Please resume the review of "Ingrid Goes West" below, writing on from its last sentence.
____ Extract to read
A poster of 'Ingrid Goes West' (Special)

By Eleanor Ringel Cater

“Ingrid Goes West” is “All About Eve” for the Instagram era.
That’s not exactly a compliment. Or necessarily a put-down.  It’s merely an observation, with a soupcon of social sting.
In the Oscar-winning “All About Eve,” a young actress named Eve Harrington (Anne Baxter) insinuates herself into the life of an established Broadway star, Margo Channing (Bette Davis). Eve’s intentions are not honorable.
Ingrid Goes West

A scene from ‘Ingrid Goes West’ (Special)

In “Ingrid Goes West,” a woman named Ingrid (Aubrey Plaza) insinuates herself into the life of a social media “influencer’ named Taylor Sloane (Elizabeth Olsen). Ingrid doesn’t want to supplant her; she just wants to become a part of her seemingly glamorous on-line life. To become integral to Taylor’s product placement, so to speak. (An influencer is someone who constantly posts about all the wonderful things she’s doing at this wonderful Brand-Name place, drinking this wonderful Brand-Name beverage, wearing these wonderful Brand-Name jeans.).
Both Eve and Ingrid are psychopaths. In fact, Eve is the more insidious of the two, but it’s Ingrid who is briefly sent to a mental hospital for cyber-stalking. It happens right at the beginning of the movie. We see Ingrid show up at a wedding, go up to the bride, then pepper spray her. We soon learn that Ingrid and the unfortunate bride have never met; the woman just happened to make a kind remark about one of Ingrid’s posts, which the lonely and unhinged Ingrid interprets as lasting friendship.
Released from the hospital, Ingrid returns home, scoops up the $60,000 she’s inherited from her recently deceased mom and, as the title says, goes west. Her new target is the shallow but essentially harmless Taylor who lives in L.A. with a bestubbled “sorta” artist named — what else? —  Ezra (Wyatt Russell). He, too, is shallow but essentially harmless.
Ingrid rents a place from Dan (O’Shea Jackson Jr. from “Straight Outta Compton”), a would-be screenwriter with a Batman fixation and manages to become Taylor’s new BFF. Well, at least for this week.
________
____ Data block
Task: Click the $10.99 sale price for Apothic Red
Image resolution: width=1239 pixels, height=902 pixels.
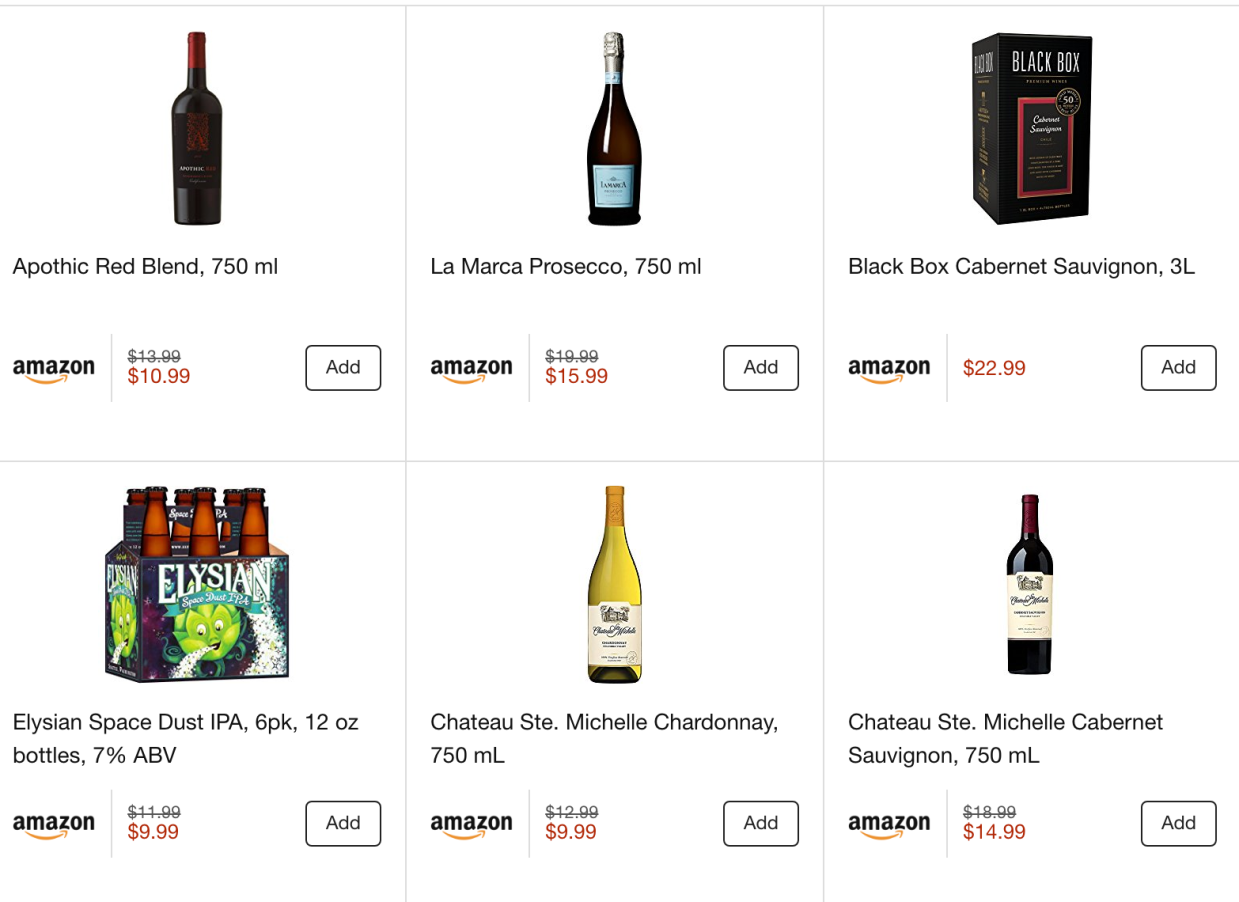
________
* **Reply**
There are echoes here of “Single White Female” and, oddly enough, given Jerry Lewis’s recent passing, “The King of Comedy.”
But “Eve” is the movie “Ingrid” most closely approximates except…and this is why “Eve” will always be a classic and “Ingrid” will remain an interesting oddity. Bette Davis’s Margo is the real thing, an enormously talented performer with a body of work and a bevy of awards on her resume. Taylor is, at best, an approximate thing.  Aside from her energy and her sun-kissed good looks, there’s nothing especially creative or even fascinating about Taylor.  She’s a photogenic nothing, surfing on a sea of likes.  She is what she posts.
Filmmaker Matt Spicer is onto something here, something about what we aspire to pretend to be and what that “being” has become in the Banal New World of social media. And he’s got the vibe nailed: “Meet your new Girl Crush!” gushes an article on Taylor.
Ingrid Goes West

A poster of ‘Ingrid Goes West’ (Special)

But his film too often sinks to the level of its subject. Ultimately, it, too, is essentially harmless and shallow.
Still many of his points are acutely made, and he’s gathered a stellar ensemble to put them across. Plaza has an offbeat charm, even when she’s being exceptionally creepy. Olsen virtually glows with, well, virtual charisma. And Jackson pulls off the near-impossible task of making film’s designated “ guy” someone we actually find, well, nice, not a patsy or a dope.
Decades ago in the Madonna documentary, “Truth or Dare,” the singer’s then-boyfriend, Warren Beatty, commented, “She doesn’t want to live off-camera much less talk. Why would you say something if it’s off-camera? What point is there to existing if it’s off-camera?”
“Ingrid Goes West” has some cogent things to say about being a struggling young …someone…struggling to be…a something… Maybe not so much “A Portrait of the Artist as a Young Man,” as “A Selfie of the Psycho as a Young Woman.”
To its credit, it almost works…until it doesn’t. But that doesn’t mean you shouldn’t give it a taste.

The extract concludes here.